In a major blow to the renowned probiotic company, Yakult Australia has fallen victim to a significant cyber attack, leaving its company records and sensitive employee documents, including passports, exposed on the dark web.
The iconic Australian brand, with a strong presence in Melbourne, confirmed the intrusion, citing a "cyber incident" affecting its IT systems in both Australia and New Zealand.
Yakult Australia Begins Investigation
Notorious ransomware gang DragonForce hit Yakult Australia in its latest operation. Reports say that the group leaked sensitive data of employees on the dark web.
As reported by ABC, Yakult Australia has initiated an investigation, collaborating with cybersecurity experts to assess the full extent of the breach. While details are scarce, the company acknowledged the severity of the situation and is actively working to contain the fallout.
"All our offices in Australia and New Zealand remain open and continue to operate," the statement read.
The group claiming responsibility for this breach is DragonForce, a formidable threat actor that has been targeting organizations since December.
According to the authorities, the cybercriminal entity resorts to ransomware attacks, coercing entities into payment under the threat of exposing sensitive files. Notably, DragonForce has previously targeted diverse entities, from a Texas-based charity to global corporations like Coca-Cola.
Just a few days ago, it also targeted the Ohio Lottery system. The cyberattack rendered mobile and prize cashing inaccessible temporarily.
Related Article: Russian Ransomware Group BlackCat Seized by US: Decryption Tool Distributed to Over 500 Victims
DragonForce Ransomware Gang Leaked 96GB of Data
Examining a portion of the leaked 95 gigabytes of data, ABC Investigations uncovered a trove of company records dating back to 2001.
Furthermore, the exposed cache includes an array of sensitive employee details, such as passport scans, driver's licenses, pre-employment assessments, salary information, and performance reviews.

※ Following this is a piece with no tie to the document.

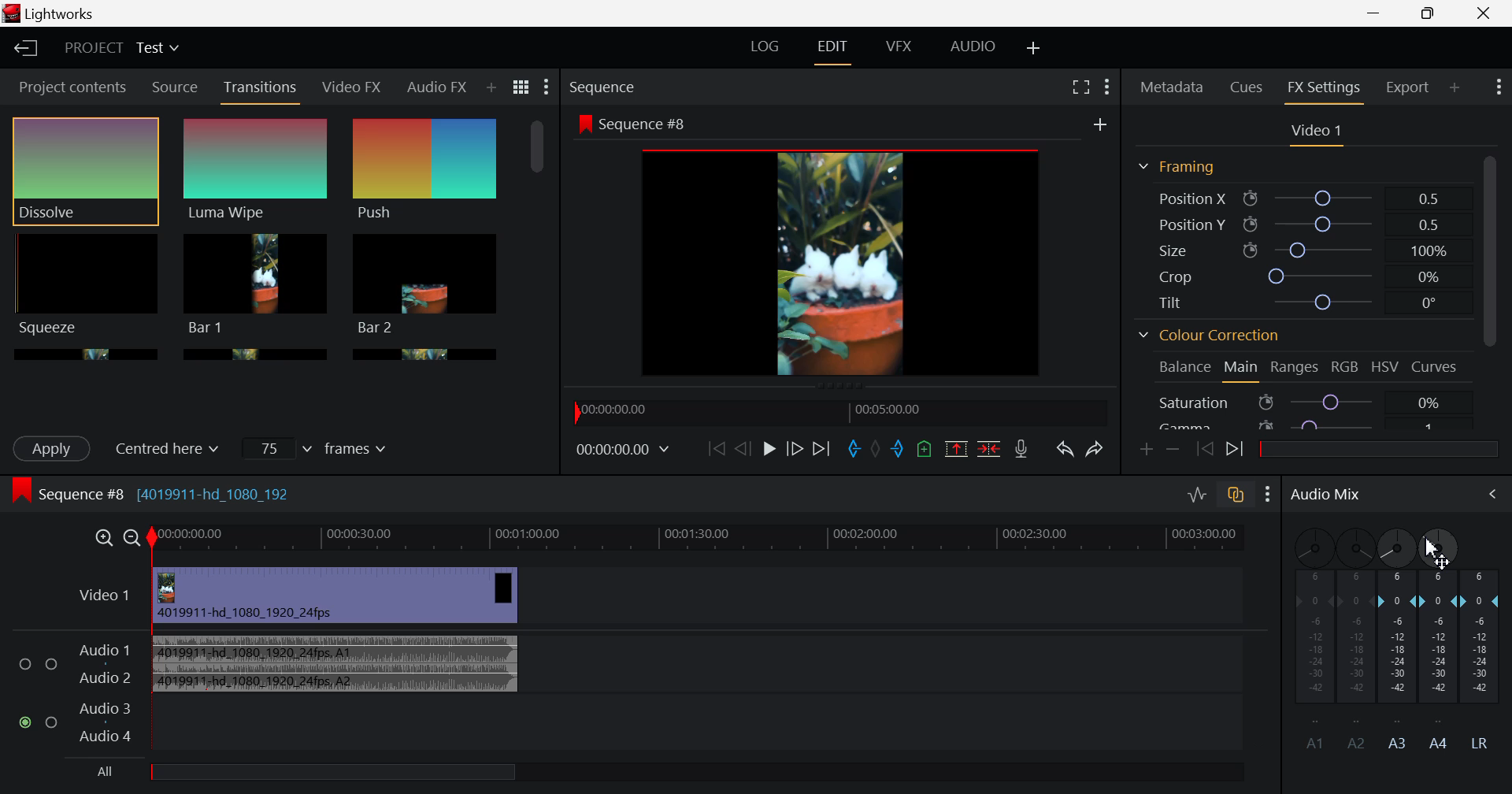 The image size is (1512, 794). I want to click on Main Tab Open, so click(1242, 370).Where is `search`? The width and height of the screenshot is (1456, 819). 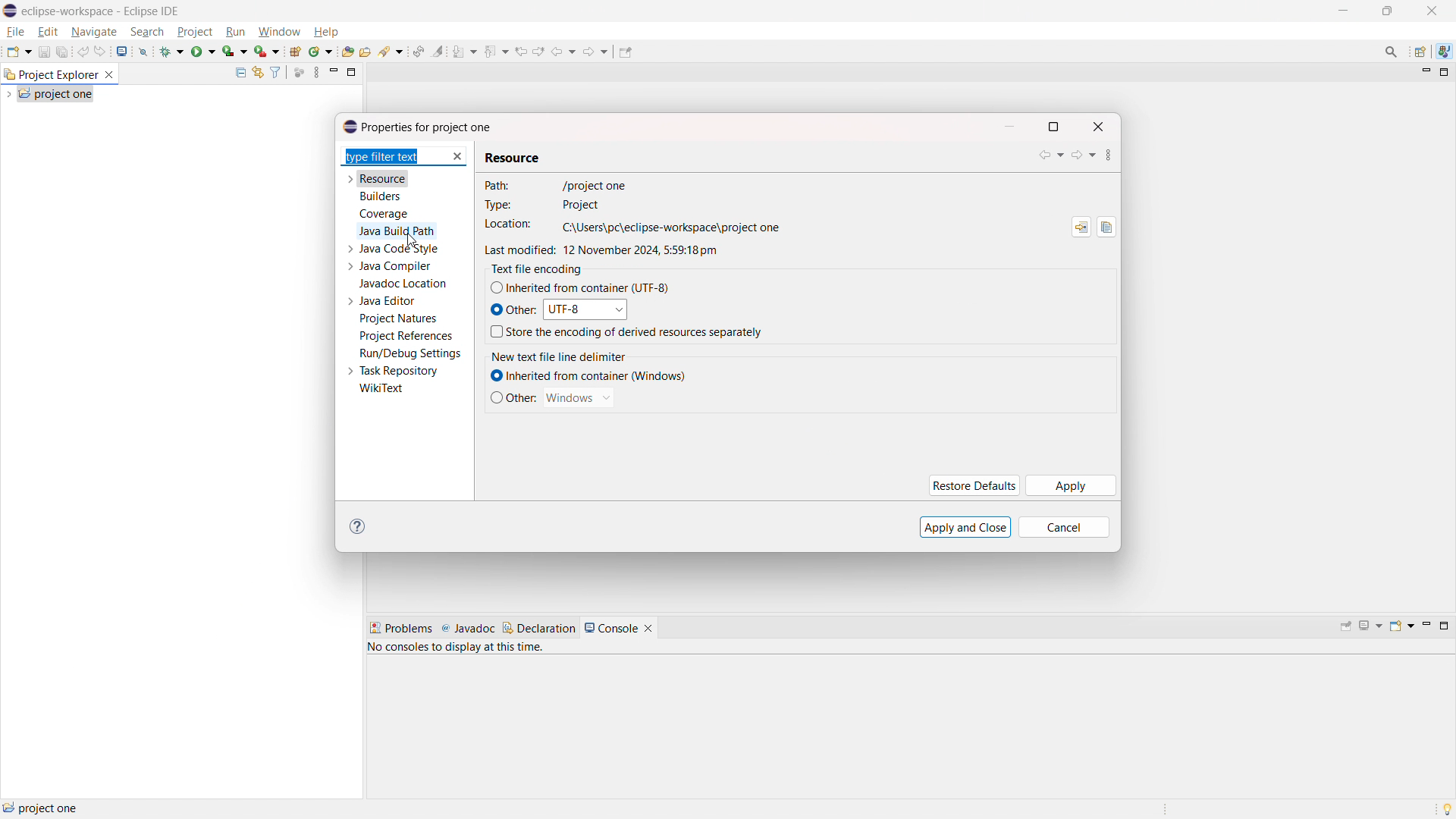 search is located at coordinates (392, 51).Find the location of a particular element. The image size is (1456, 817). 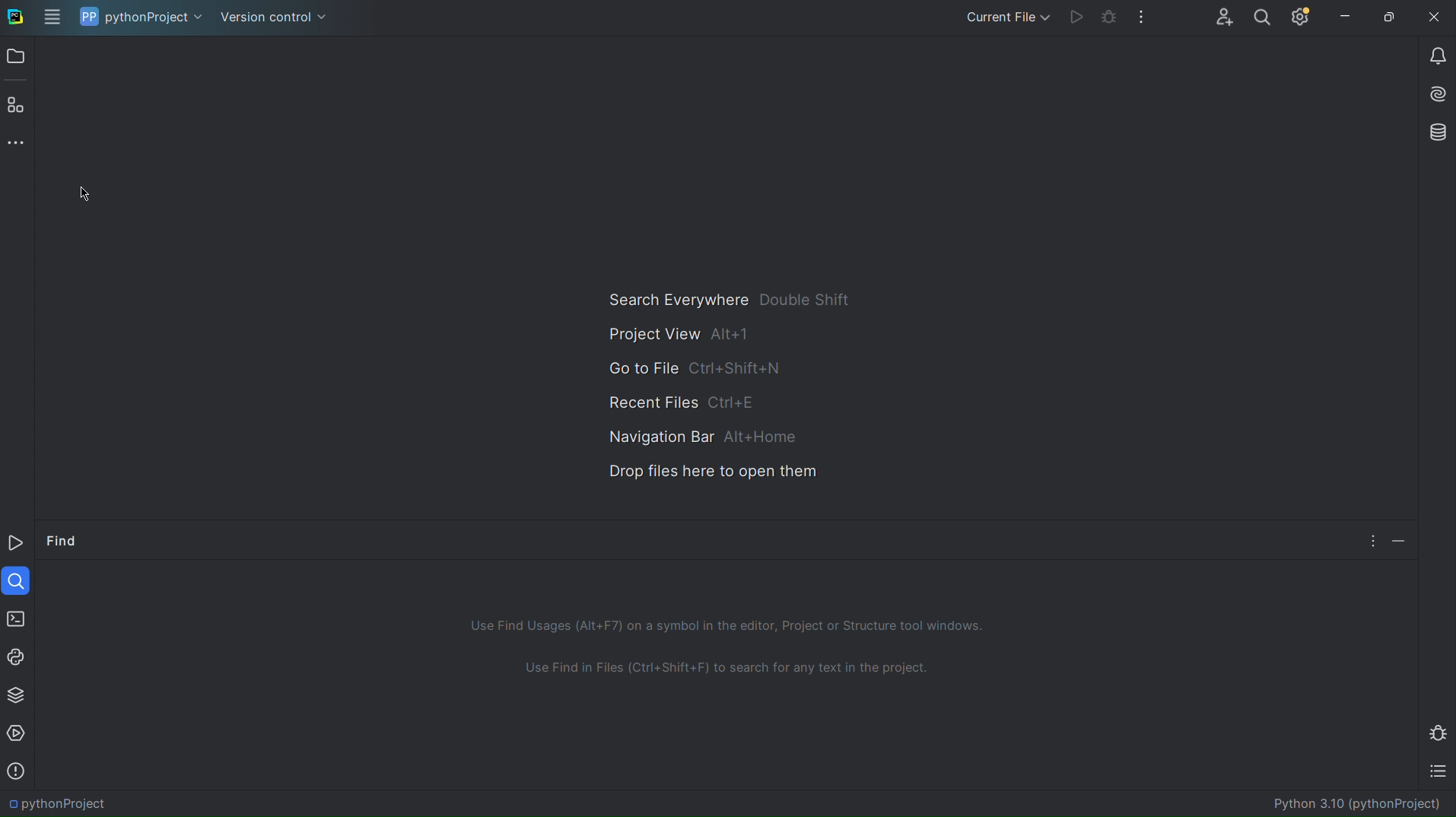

Intriguingly, a database within the cache contains names and addresses, leaving questions about whether these are customer records.
Yakult Australia Was Aware About the Attack
Yakult Australia became aware of the cyber attack on Dec. 15. Subsequently, DragonForce listed the company as one of its victims just five days later, with the stolen cache making its way to the dark web on Christmas Day morning.
As the fallout unfolds, the company's response to this cyber incident becomes crucial.
With cybersecurity at the forefront of organizational challenges, the incident highlights the need for businesses to strengthen their digital defenses in an era where cyber threats continue to evolve.
Ransomware attacks keep on pouring as New Year approaches. Authorities are always urging the public to be on the lookout for some suspicious activities online.
As usual, hackers are always desperate to steal the precious data of users in exchange for instant money. It's always important to take even the basic precautionary measures when it comes to cybersecurity.